Authors Tabak S, Schreiber-Avissar S, Beit-Yannai E

Received 24 September 2020

Accepted for publication 7 November 2020

Published 12 February 2021 Volume 2021:16 Pages 1067—1081


Checked for plagiarism Yes

Review by Single anonymous peer review

Peer reviewer comments 2

Editor who approved publication: Prof. Dr. Thomas J. Webster

Saray Tabak, Sofia Schreiber-Avissar, Elie Beit-Yannai

Clinical Biochemistry and Pharmacology Department, Ben-Gurion University of the Negev, Beer-Sheva, Israel

Correspondence: Elie Beit-Yannai
Clinical Biochemistry and Pharmacology Department, Ben-Gurion University of the Negev, POB 653, Beer-Sheva, 84105, Israel
Tel +972-8-6477374
Fax +972-8-6479303

Background: Extracellular vesicles (EVs) are capable of manipulating cellular functions for the maintenance of biological homeostasis and disease progression, such as in glaucoma disease. These nano-particles carry a net negative surface charge under physiological conditions that can contribute to EVs:EVs interaction and their uptake by target cells.
Purpose: To investigate the effect of glaucoma drugs on EVs physicochemical characters and the implications for their uptake by trabecular meshwork (TM) cells.
Methods: TM or non-pigmented ciliary epithelium (NPCE) cells derived EVs were incubated with commercial anti-glaucoma formulation, Timolol maleate, Brinzolamide or Benzalkonium Cl and their size and zeta potential (ZP) and physical interactions of EVs derived from NPCE cells and TM cells were evaluated. The contribution of EVs interactions to up-take by TM cells was examined using fluorescence-activated cell sorting.
Results: EVs size and ZP were affected by the ionic strength of the buffer rather than EVs type. Commercial glaucoma eye drops, including β-blocker, α-2-agonist and prostaglandin analogs, reduced NPCE EVs ZP, whereas exposure of EVs to carbonic anhydrase inhibitor caused an increase in the ZP. A correlation was found between increased ZP values and increased NPCE EVs uptake by TM cells.

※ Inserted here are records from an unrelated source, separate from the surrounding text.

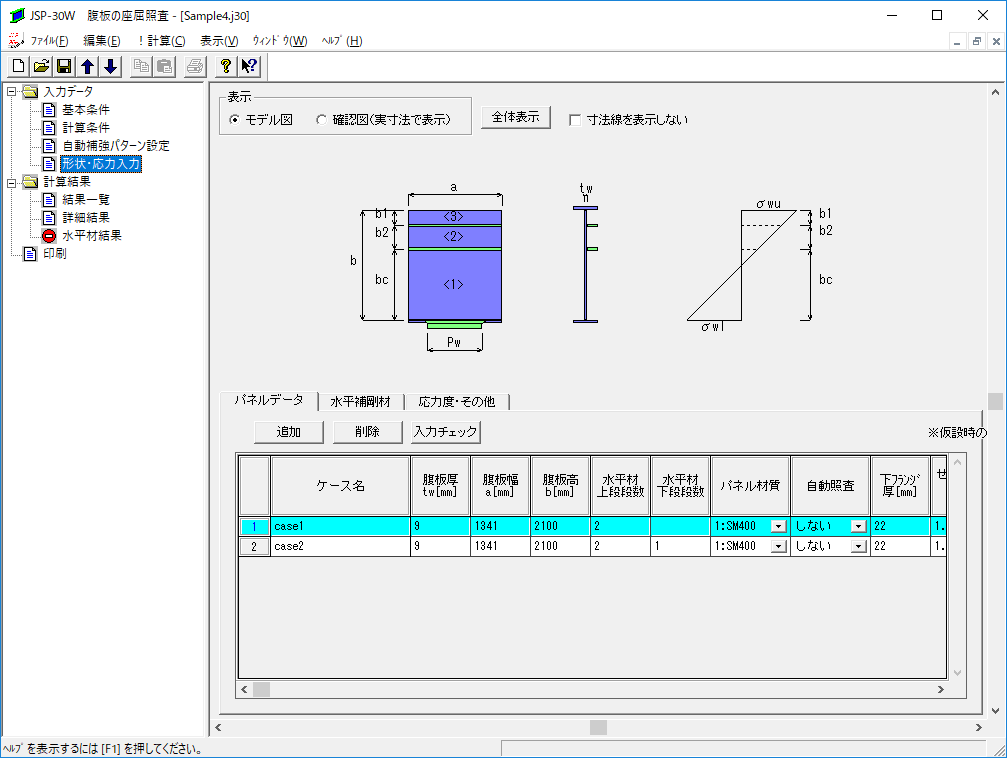Click the 全体表示 button
1007x758 pixels.
coord(516,117)
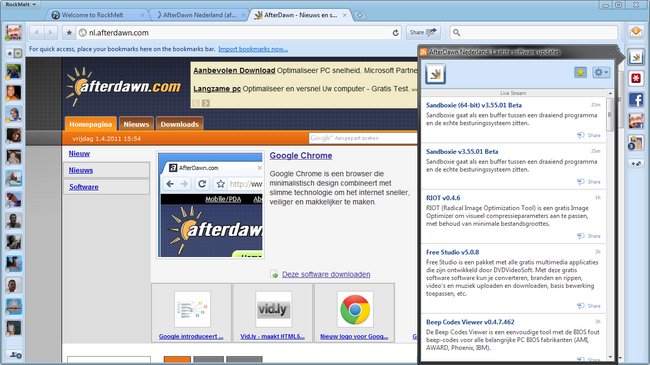Click the bookmark star beside the address bar
The width and height of the screenshot is (650, 365).
[x=69, y=32]
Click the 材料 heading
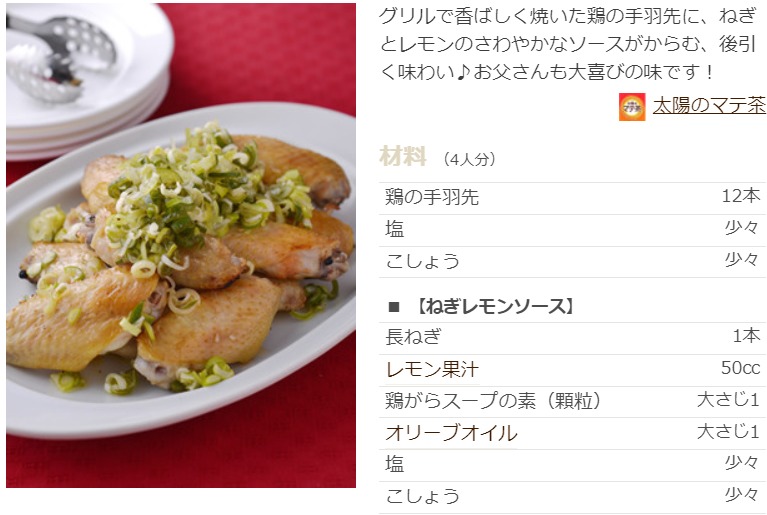The image size is (767, 515). click(403, 157)
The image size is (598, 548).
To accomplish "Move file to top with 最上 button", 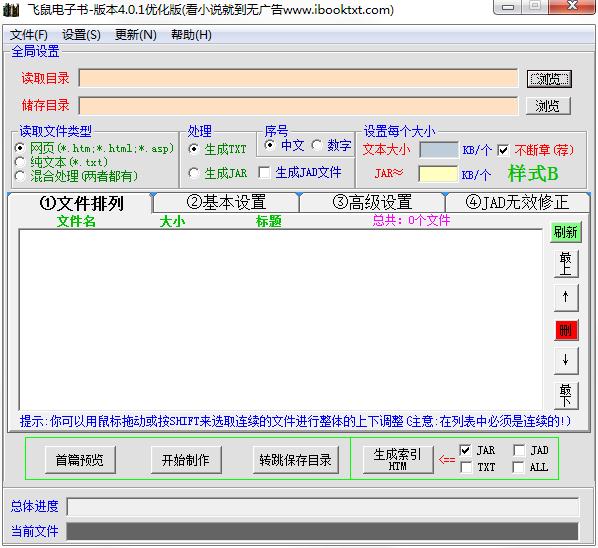I will pyautogui.click(x=566, y=264).
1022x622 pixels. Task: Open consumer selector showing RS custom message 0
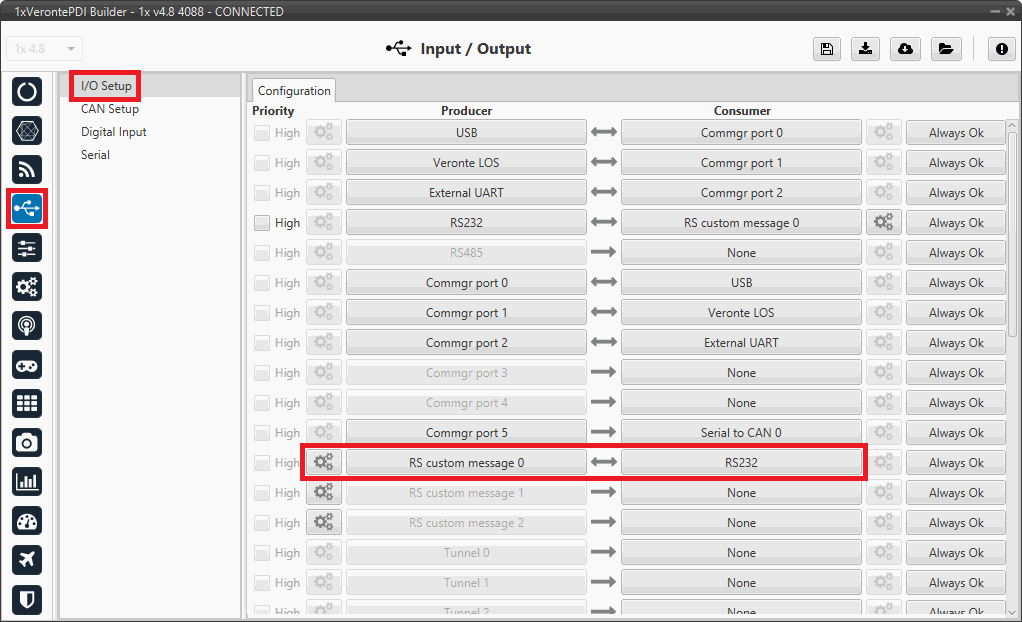pos(741,223)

We were able to show that Benzalkonium chloride stands behind this ZP effect and not Timolol or Brinzolamide.
Conclusion: Altogether, our findings demonstrate that EVs size, surface membrane charge, and ionic strength of the surrounding have an impact on EVs:EVs interactions, which affect the uptake of NPCE EVs by TM cells.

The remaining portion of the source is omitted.